* **Your objective**: Select all lines in the records that include "Phoenix".

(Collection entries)
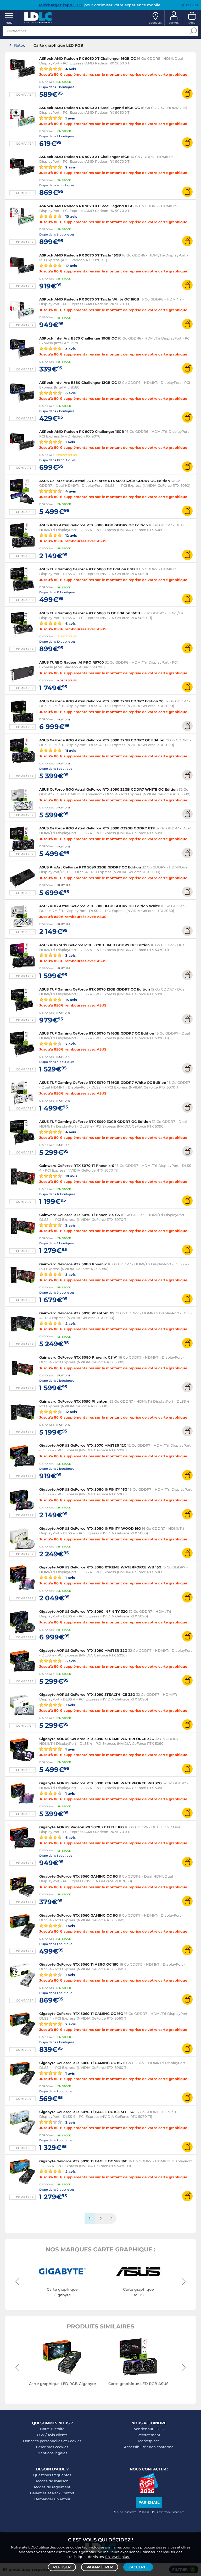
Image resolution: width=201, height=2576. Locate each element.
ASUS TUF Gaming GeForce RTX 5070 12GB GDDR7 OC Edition (94, 989)
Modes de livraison (52, 2481)
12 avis (70, 535)
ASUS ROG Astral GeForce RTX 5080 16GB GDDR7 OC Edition (93, 525)
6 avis (70, 393)
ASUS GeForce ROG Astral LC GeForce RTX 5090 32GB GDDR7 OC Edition (104, 481)
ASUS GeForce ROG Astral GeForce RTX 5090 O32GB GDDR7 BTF (97, 828)
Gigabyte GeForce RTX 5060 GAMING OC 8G (79, 1915)
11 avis (70, 750)
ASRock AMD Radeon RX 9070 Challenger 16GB (81, 431)
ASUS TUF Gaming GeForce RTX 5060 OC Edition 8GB (87, 569)
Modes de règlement (52, 2487)
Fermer (192, 5)
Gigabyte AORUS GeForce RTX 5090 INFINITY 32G (83, 1611)
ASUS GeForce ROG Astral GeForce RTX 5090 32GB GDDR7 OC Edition (101, 740)
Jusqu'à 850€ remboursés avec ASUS (72, 541)
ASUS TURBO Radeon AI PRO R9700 (71, 662)
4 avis (70, 69)
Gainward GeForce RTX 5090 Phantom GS (76, 1313)
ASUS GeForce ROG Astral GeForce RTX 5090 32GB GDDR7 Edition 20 (101, 701)
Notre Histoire (52, 2429)
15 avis (70, 1000)
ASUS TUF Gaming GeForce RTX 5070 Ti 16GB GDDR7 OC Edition (96, 1033)
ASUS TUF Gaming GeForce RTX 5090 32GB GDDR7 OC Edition (95, 1121)
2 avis (70, 167)
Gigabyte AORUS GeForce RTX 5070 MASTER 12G (82, 1445)
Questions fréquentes (52, 2475)
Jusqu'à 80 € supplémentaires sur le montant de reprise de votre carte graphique (113, 74)
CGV (40, 2435)
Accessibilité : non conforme (149, 2447)
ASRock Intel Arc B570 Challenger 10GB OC (78, 338)
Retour (20, 45)
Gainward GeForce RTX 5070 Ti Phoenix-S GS (79, 1215)
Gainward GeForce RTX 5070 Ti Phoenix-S (76, 1165)
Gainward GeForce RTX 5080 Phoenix (73, 1264)
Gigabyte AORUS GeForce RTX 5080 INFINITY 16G (83, 1489)
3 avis (70, 349)
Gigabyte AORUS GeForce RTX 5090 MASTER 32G (83, 1650)
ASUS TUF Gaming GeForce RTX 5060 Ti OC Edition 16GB (89, 613)
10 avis (70, 216)
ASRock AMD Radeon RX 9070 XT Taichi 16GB (80, 255)
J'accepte (138, 2567)
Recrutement (148, 2435)
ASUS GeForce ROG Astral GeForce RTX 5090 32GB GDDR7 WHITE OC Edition (108, 789)
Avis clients (58, 2435)
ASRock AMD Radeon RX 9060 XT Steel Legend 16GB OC (89, 108)
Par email (148, 2502)
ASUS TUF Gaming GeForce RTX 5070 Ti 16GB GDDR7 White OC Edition (102, 1082)
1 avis (69, 118)
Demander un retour (52, 2499)
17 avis (70, 265)
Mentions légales (52, 2453)
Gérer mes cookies (52, 2447)
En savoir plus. (117, 2557)
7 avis (70, 1044)
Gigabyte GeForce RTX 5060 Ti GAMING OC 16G (81, 2013)
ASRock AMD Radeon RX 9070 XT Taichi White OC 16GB (89, 299)
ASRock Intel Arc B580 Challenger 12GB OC (78, 382)
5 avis (70, 1274)
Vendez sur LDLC (149, 2429)
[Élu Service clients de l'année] (149, 2491)
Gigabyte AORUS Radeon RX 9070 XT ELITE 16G (82, 1827)
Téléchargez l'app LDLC (60, 5)
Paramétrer (99, 2567)
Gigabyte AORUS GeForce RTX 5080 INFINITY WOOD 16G (90, 1528)
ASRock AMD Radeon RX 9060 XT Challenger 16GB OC (87, 58)
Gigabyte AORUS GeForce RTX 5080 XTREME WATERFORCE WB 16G (100, 1567)
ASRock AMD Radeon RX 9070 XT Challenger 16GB (84, 157)
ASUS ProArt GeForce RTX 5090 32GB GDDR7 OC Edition (90, 867)
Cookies (74, 2441)
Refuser (62, 2567)
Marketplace (149, 2441)
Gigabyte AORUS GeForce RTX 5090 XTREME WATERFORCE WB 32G (100, 1783)
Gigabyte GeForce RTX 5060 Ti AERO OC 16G (79, 1964)
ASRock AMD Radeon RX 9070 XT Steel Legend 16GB (86, 206)
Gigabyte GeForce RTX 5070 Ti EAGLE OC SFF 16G (83, 2161)
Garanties (38, 2493)
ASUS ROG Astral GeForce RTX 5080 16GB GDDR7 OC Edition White (99, 906)
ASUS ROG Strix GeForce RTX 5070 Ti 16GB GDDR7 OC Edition (94, 945)
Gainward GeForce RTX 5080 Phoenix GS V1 (78, 1357)
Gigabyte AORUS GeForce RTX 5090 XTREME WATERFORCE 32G (96, 1739)
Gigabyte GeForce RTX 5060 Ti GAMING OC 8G (80, 2063)
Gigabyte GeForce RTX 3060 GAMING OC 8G (78, 1876)
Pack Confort (63, 2493)
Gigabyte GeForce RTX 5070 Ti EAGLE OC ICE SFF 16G (86, 2112)
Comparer (25, 94)
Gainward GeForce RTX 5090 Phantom (74, 1401)
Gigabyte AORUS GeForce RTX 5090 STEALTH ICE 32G (87, 1694)
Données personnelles (42, 2441)
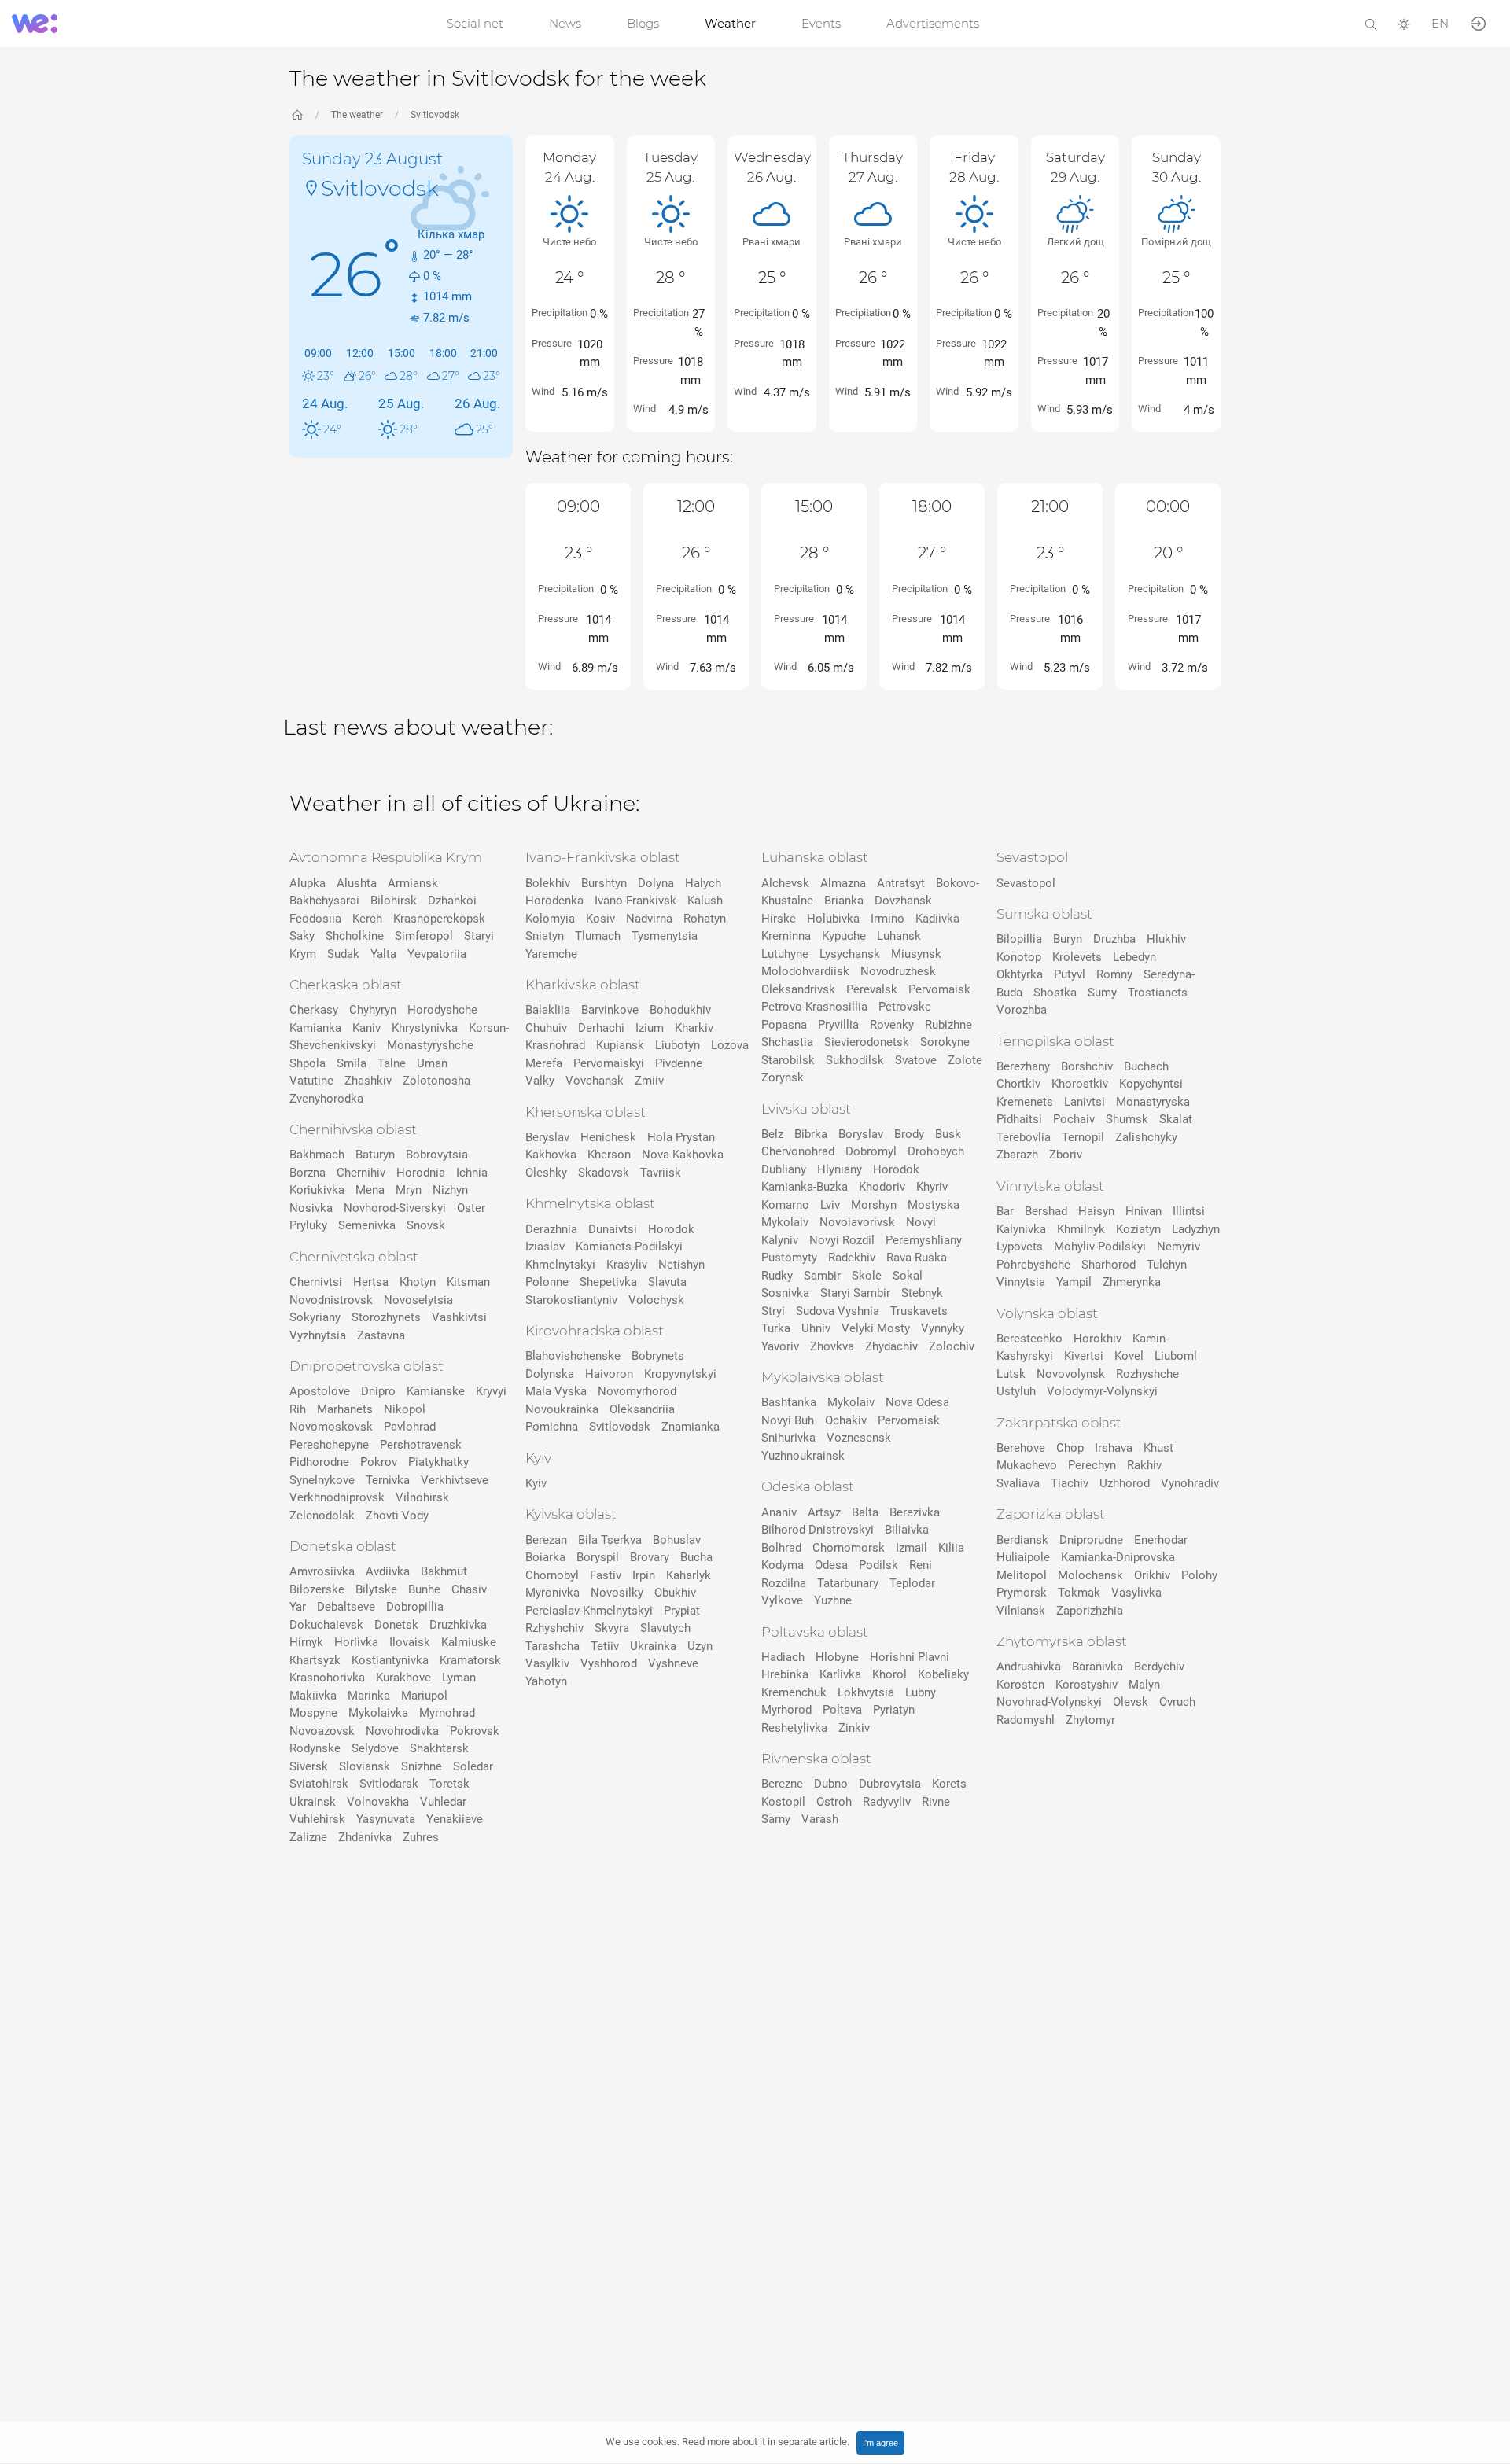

* **Reply**:
Gainward GeForce RTX 5070 Ti Phoenix-S GS (79, 1215)
Gainward GeForce RTX 5070 Ti Phoenix-S (76, 1165)
Gainward GeForce RTX 5080 Phoenix (73, 1264)
Gainward GeForce RTX 5080 Phoenix GS V1 (78, 1357)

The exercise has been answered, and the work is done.